Sunday 12th April – doomsday? Not at all, a sunny day with a barrelling westerly wind pushing through the early hills to the middle moor, the Dartmoor ponies were out on show as they always were when running my Border Terriers through familiar roads to the high moors in the past. Before long Pork Hill arrived – a 1.9km lung-buster of a climb with an average gradient of 8.0%, the Sheffield hills were key, up we went in the shadow of Cox Tor. The first climb was done, a steady bit of relief before the longer and thankfully more gradual climb to Princetown – the wind again giving me a welcome push, looking up to Great Mis Tor or ‘Fred’s Tor’ as I gave a spiritual wave to my late little Dartmoor lion. The main climbs were done, but I knew what was to come, I was heading straight back into the teeth of that previously helping wind!

A hill, haven’t had many of those today.
One rule of Devon and Cornwall, there are always hills, sometimes little pinnacles but short and sharp. The descent had 3 of these buggers, coupled with the gusting headwind the ‘descent’ with the pinnacles was as tough as it got. Thankfully I could see Burrator Forest and within this the sheltered Burrator Reservoir, my old tri-training hub and arguably one of the most beautiful reservoirs in the UK.
A welcome three miles of shelter with a lap of Burrator, nineteen miles in now, it was really starting to get tough, but I was heading for home now with seven miles of undulating hills and villages. Walkhampton, Horrabridge, Grenofen and Tavistock – that’s all it was, just again more of those brutal short and sharp hills. Mind over matter, village by village, we were in Horrabridge with twenty two miles done and new distance broken. The pulsing cramps were starting, but I was not stopping, one last push to mile twenty three/twenty four to get up to Grenofen and Tavistock was in sight.

This part looks quite flat.
As my friend put it, which ‘demonic’ organiser put such a brute at twenty three miles, but this was Dartmoor at the end of the day! I was the clown that chose this challenge! Truly exhausted and well in the red now, reaching Grenofen and seeing Tavistock in sight gave the final lift to knuckle down and finish the marathon. Legs like concrete, pulsing cramps, but a few more undulations and onto Whitchurch Road (the Forever Never-Ending Road especially after twenty five miles!!).
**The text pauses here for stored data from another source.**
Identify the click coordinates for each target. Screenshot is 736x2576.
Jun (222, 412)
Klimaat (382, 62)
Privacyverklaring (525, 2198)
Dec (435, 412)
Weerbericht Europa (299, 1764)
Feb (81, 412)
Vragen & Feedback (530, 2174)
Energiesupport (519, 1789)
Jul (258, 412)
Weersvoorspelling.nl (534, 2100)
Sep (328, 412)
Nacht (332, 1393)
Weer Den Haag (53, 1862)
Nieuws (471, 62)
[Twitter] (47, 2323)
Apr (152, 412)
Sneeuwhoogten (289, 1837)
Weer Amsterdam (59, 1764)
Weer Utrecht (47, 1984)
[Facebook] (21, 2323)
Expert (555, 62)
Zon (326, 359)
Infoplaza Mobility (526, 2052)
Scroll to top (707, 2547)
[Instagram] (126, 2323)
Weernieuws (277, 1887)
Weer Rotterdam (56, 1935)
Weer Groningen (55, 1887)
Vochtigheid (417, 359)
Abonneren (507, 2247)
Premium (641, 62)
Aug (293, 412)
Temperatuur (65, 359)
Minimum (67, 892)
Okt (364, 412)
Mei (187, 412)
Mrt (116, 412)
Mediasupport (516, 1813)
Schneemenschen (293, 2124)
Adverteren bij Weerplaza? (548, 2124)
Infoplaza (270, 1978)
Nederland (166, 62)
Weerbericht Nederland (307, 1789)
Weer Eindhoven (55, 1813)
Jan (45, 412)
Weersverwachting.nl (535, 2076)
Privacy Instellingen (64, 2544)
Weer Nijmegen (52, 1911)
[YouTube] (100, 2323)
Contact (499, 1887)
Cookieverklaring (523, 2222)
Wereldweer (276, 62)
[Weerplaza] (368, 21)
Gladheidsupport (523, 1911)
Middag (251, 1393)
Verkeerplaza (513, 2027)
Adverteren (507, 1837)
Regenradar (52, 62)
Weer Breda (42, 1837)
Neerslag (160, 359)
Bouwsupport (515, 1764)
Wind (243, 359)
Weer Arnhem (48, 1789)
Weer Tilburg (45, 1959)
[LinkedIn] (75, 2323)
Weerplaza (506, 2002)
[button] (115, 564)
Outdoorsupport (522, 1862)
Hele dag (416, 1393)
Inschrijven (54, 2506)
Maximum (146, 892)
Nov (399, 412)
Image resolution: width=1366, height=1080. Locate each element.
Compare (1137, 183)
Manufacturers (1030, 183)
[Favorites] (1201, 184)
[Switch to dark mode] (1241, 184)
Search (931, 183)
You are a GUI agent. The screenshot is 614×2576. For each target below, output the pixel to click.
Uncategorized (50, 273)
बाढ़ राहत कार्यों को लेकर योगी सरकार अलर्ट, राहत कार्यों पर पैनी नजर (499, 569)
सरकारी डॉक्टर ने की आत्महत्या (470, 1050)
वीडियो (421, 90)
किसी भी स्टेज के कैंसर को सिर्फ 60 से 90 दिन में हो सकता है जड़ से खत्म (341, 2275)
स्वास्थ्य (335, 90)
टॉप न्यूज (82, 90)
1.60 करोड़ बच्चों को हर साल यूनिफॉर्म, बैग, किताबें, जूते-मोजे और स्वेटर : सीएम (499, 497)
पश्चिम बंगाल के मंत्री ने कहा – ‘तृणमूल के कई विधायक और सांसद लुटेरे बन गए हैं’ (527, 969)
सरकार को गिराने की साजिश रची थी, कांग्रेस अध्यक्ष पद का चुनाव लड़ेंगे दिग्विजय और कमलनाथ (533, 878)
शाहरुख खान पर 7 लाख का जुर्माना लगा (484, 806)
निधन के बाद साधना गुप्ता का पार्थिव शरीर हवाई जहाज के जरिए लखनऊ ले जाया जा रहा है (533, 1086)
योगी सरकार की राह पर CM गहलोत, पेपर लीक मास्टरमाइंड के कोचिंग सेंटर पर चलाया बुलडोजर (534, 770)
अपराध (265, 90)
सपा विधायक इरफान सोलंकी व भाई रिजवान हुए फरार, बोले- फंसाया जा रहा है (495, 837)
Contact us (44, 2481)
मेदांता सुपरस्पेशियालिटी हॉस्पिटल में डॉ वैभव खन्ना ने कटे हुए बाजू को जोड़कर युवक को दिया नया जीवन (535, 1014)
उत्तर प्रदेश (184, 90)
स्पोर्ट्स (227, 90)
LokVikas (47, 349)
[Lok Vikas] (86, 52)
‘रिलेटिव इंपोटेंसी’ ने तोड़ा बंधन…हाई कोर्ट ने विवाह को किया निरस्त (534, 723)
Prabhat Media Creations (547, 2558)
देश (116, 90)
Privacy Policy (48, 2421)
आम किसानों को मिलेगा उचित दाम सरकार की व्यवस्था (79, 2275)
Practically staggering now, a finish through the market town before the kilometre long finishing straight, could I just hop on a bike and sprint finish Mark Cavendish style?

A Cornish Pasty and Cider await as Zak crosses the line.
No, but the cherry on top was 800m out, there was my Dad urging me on – I sensed relief and overwhelming joy and I was starting to break. 400m out, there was my Mum going absolutely wacky crazy, the tears were flowing now – I was broken and zero shame as this had been a hell of a challenge, but there it was done, and not a bad time too at 4hrs 26mins.
Thankyou Steel City and especially to Monday Heeley group, there’s no way I’d have been able to do it had it not been for all of your support, guidance and collective chatter during the weekly sessions.
What’s the next challenge I was asked after finishing? Wolfing a Cornish Pasty and downing a Cornish Orchards cider, utterly exhausted but overcome with elation!
| Pos | Name | Cat | Time |
| 167 | Zak Stevens | SM | 04:26:08 |
With 330 finishers, race winners were M50 Richard Gould (Stragglers?) and F40 Joanne Page (Oakhampton) 3:11:12.